Chapter 1 of 4

孤高の生涯に有終の美

荷風先生の晩年の生活を、一種偏執狂的なものと見るか、それとも哲人の姿と見るかは人それぞれの眼によるが、そのさびしいような華やかな生涯が、逝く春の一夜人知れぬうちに忽然と終って、警察の眼には一個の変死体扱いされたのは世間並の眼には悲惨なものと見えるだろうと思うが、我々、偏奇館主人荷風先生の文学精神を知る者にとっては、裏長屋の庶民を愛した先生の信念を徹底させてその孤高の生涯に有終の美をなさせたものとして十字架に上ったキリスト並みに有難いものに思える。そうして悲しいとよりは何やらほっと重荷をおろしたような今までに知らぬ思をするのは我ながら奇異である。思うに、無意識のうちに、こんな時代に生きている先生に対してひとごとならぬ深い関心とか責任とかいったようなものを感じていたからではないだろうか。

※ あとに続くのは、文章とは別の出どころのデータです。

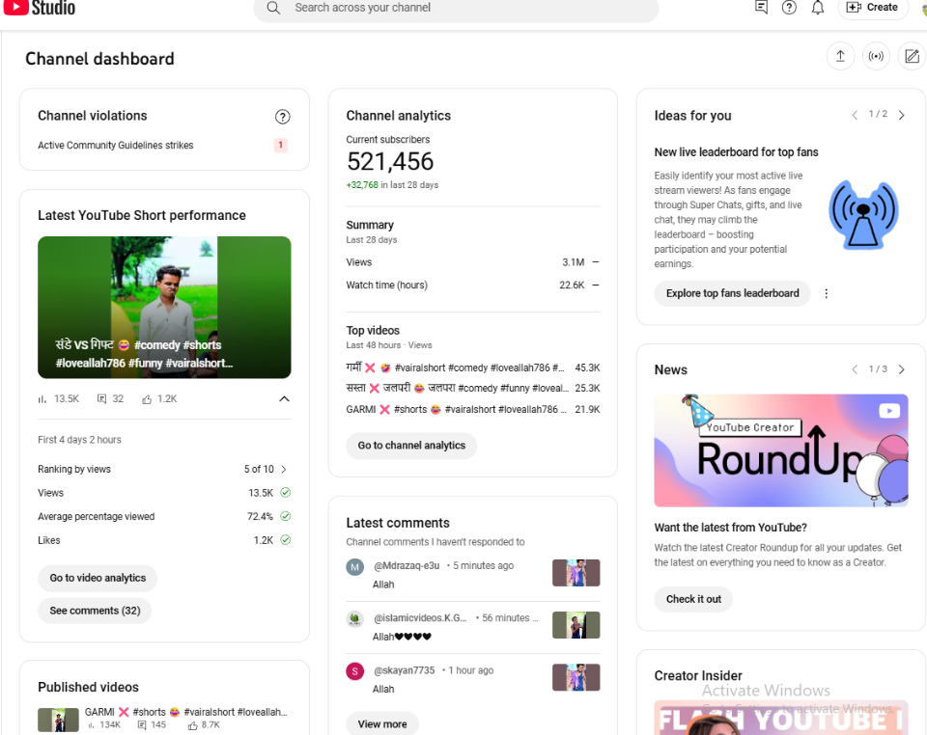Click Channel violations help icon
Screen dimensions: 927x735
pos(282,117)
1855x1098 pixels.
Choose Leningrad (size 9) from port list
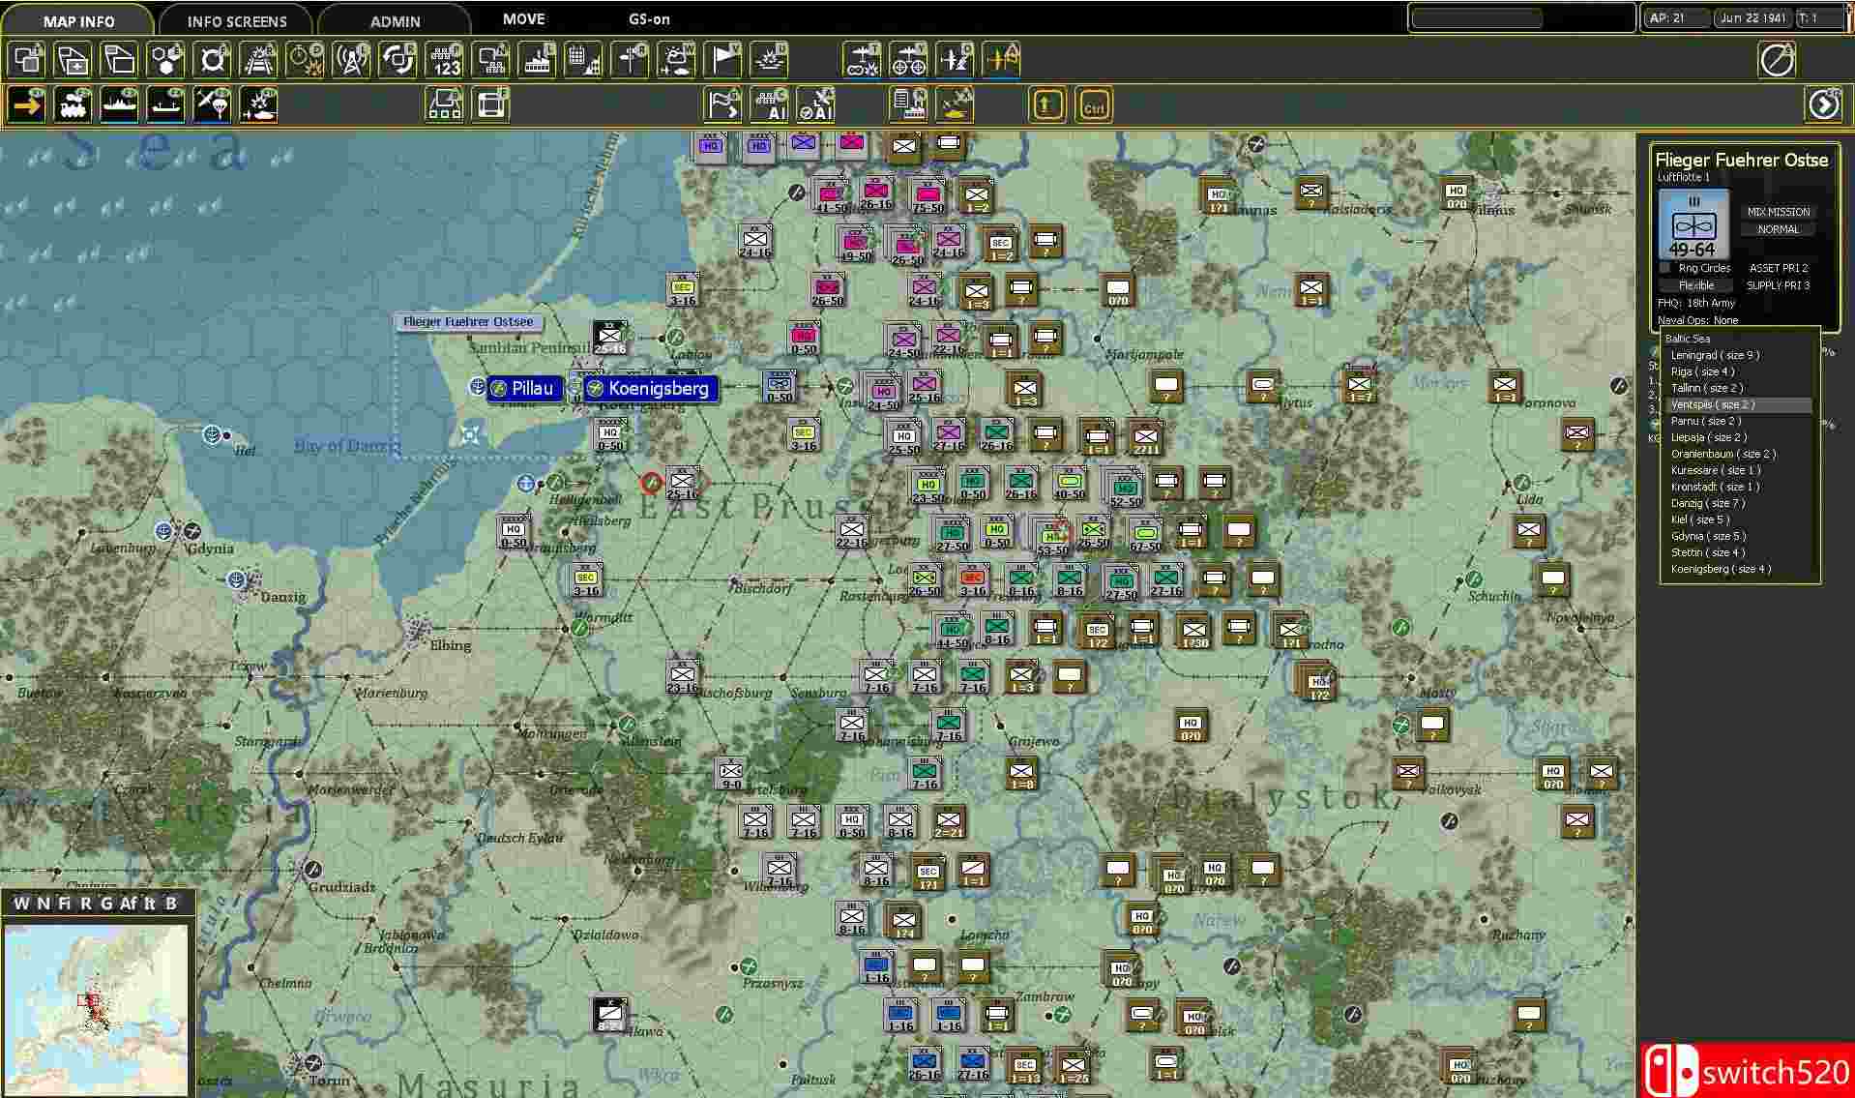(x=1715, y=355)
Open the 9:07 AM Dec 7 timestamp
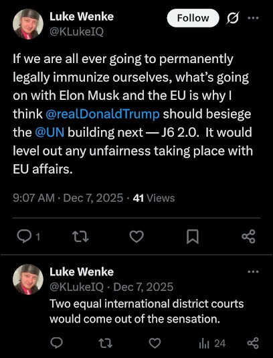This screenshot has width=273, height=358. coord(68,198)
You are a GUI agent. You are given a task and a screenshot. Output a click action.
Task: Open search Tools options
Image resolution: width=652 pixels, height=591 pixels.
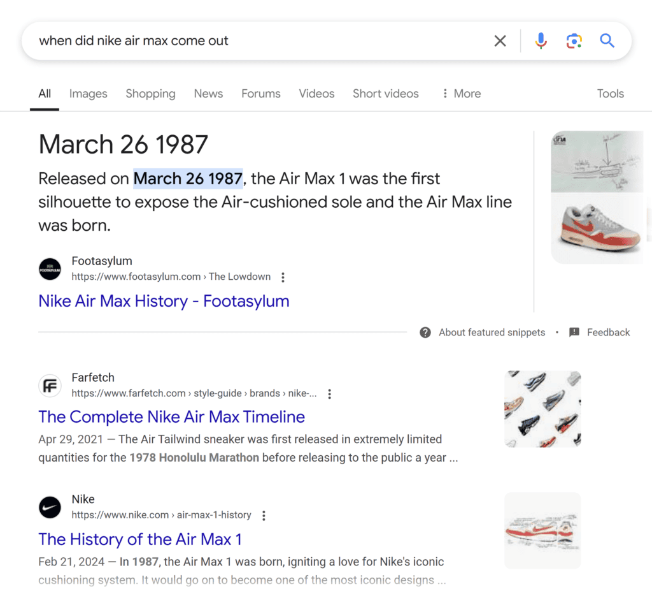[x=609, y=93]
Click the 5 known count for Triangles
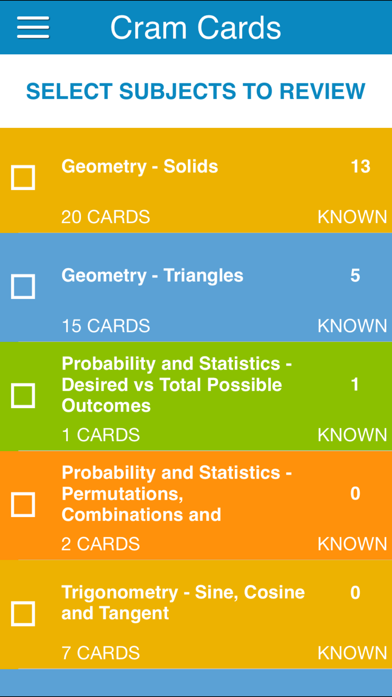 (355, 276)
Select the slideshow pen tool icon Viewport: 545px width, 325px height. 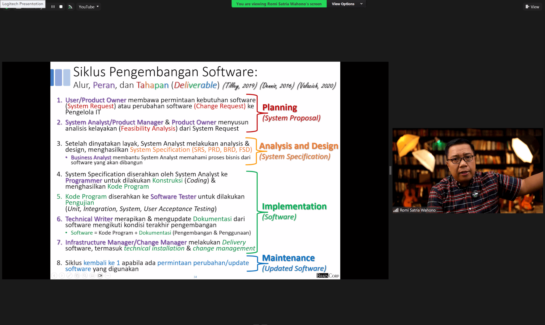(69, 275)
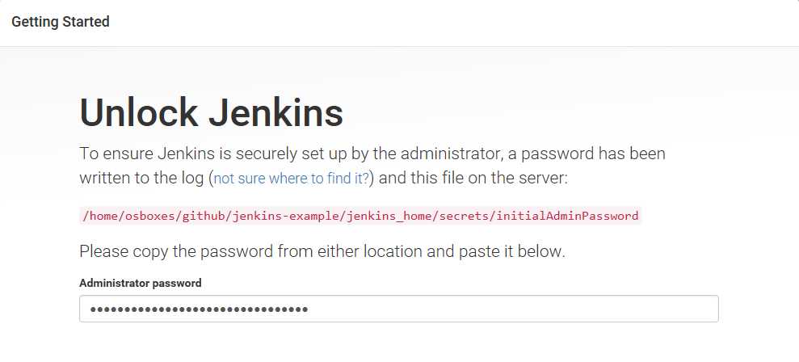Click the "osboxes" segment of the path
Image resolution: width=799 pixels, height=362 pixels.
pos(150,216)
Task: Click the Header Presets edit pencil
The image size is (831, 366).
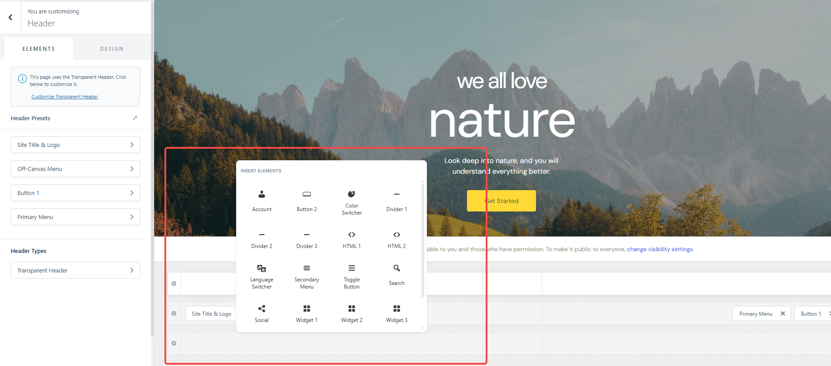Action: [135, 118]
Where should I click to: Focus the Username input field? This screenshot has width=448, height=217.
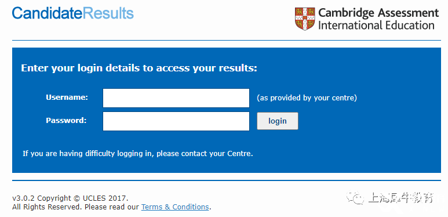click(x=176, y=98)
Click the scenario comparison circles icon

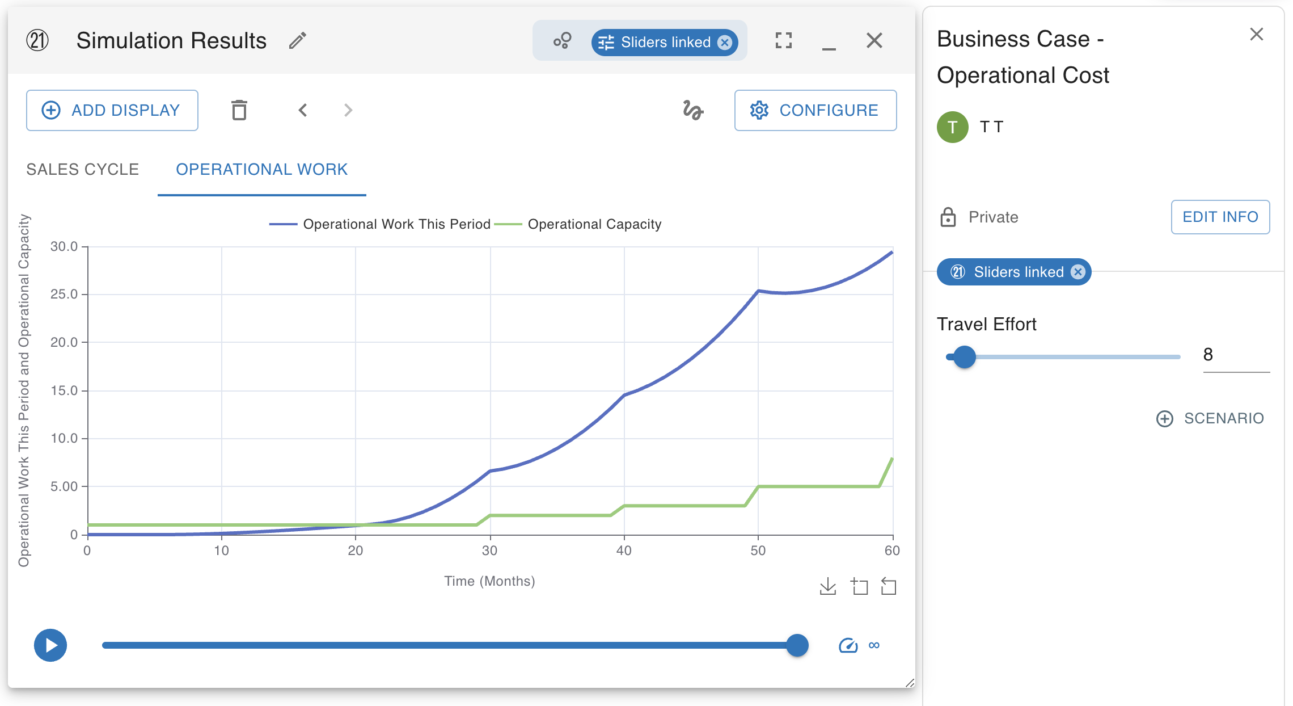pos(562,41)
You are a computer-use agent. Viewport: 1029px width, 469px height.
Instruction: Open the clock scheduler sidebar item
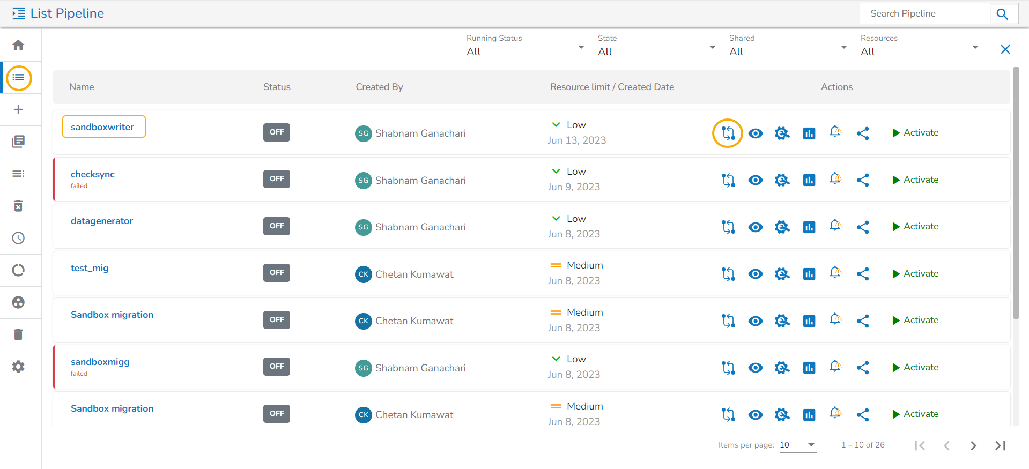point(18,238)
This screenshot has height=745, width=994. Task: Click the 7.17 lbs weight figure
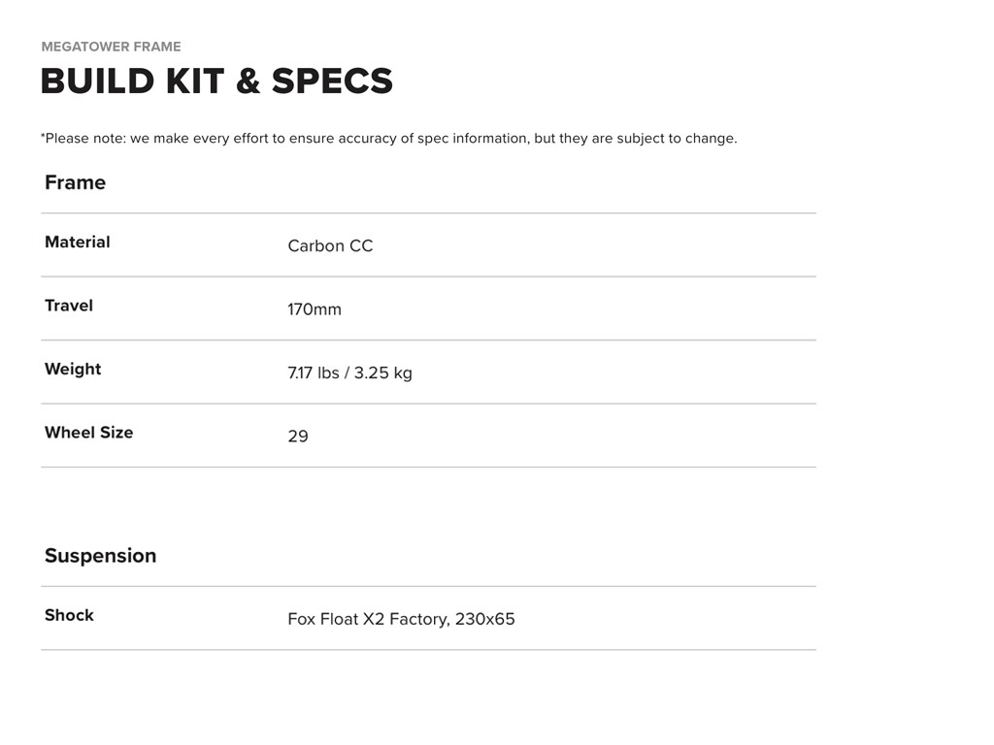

それにしても二十数年前、僕は一ころ、当時先生の腰巾着のようになっていた亡友帚葉子こと校正の神さまと自称した神代種亮に誘われてその相棒として荷風先生の側近となる光栄を持っていた。僕が十九歳以後の数年なまけていた三田の塾を退いて以来、しばらく全く打絶えていた先生にお目にかかる機会が多くなった。毎晩そこに先生の通っていた「村の小屋」とか「村の茶屋」とかいったカフェーに陣取って、夕方から看板まで先生を中心におしゃべりをしたものである。ほとんど毎晩顔を見せる先生に敬意を表して店ではいやな顔もしないおかげで、我々も心おきなく談笑したものであった。荷風先生は話好きで話題はあとへあとへつづいた。先生の死に臨んで自然と思い出されたその当時の幾つかの話をここに披露して先生を偲んでみたい。